Entries on target coordinates
>> Start
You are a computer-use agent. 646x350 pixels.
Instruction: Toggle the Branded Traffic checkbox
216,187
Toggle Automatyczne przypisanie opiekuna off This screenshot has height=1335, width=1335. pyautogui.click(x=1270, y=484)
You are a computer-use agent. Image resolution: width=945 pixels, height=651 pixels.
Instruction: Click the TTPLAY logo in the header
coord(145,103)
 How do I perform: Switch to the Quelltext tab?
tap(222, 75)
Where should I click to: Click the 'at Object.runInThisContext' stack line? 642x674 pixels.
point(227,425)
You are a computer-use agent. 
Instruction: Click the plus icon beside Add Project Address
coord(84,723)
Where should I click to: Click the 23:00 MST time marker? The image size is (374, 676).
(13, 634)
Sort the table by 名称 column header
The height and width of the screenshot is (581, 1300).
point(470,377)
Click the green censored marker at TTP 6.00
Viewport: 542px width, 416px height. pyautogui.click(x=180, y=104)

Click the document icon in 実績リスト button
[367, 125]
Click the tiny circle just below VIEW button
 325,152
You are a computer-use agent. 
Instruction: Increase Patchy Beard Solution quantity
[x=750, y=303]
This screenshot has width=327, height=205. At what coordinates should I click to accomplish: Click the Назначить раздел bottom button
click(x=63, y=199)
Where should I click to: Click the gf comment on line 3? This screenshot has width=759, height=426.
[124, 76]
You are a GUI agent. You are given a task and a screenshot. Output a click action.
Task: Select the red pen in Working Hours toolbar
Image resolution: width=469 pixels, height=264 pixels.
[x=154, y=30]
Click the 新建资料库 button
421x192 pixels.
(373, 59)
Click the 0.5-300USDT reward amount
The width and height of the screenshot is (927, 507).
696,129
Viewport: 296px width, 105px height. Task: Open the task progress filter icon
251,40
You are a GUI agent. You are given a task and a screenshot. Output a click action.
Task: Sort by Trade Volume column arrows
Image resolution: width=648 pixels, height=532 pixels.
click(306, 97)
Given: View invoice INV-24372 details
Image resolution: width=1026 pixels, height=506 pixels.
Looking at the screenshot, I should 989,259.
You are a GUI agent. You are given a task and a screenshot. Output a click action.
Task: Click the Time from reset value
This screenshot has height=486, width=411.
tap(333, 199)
>> End
_Work to do_: Output the lines from the beginning of the material through the line containing "Toggle Automatyczne przypisanie" as a numbered list, skipping any blank lines.

_Completed exercise_:
1. You are a computer-use agent. 646x350 pixels.
2. Instruction: Toggle the Branded Traffic checkbox
3. 216,187
4. Toggle Automatyczne przypisanie opiekuna off This screenshot has height=1335, width=1335. pyautogui.click(x=1270, y=484)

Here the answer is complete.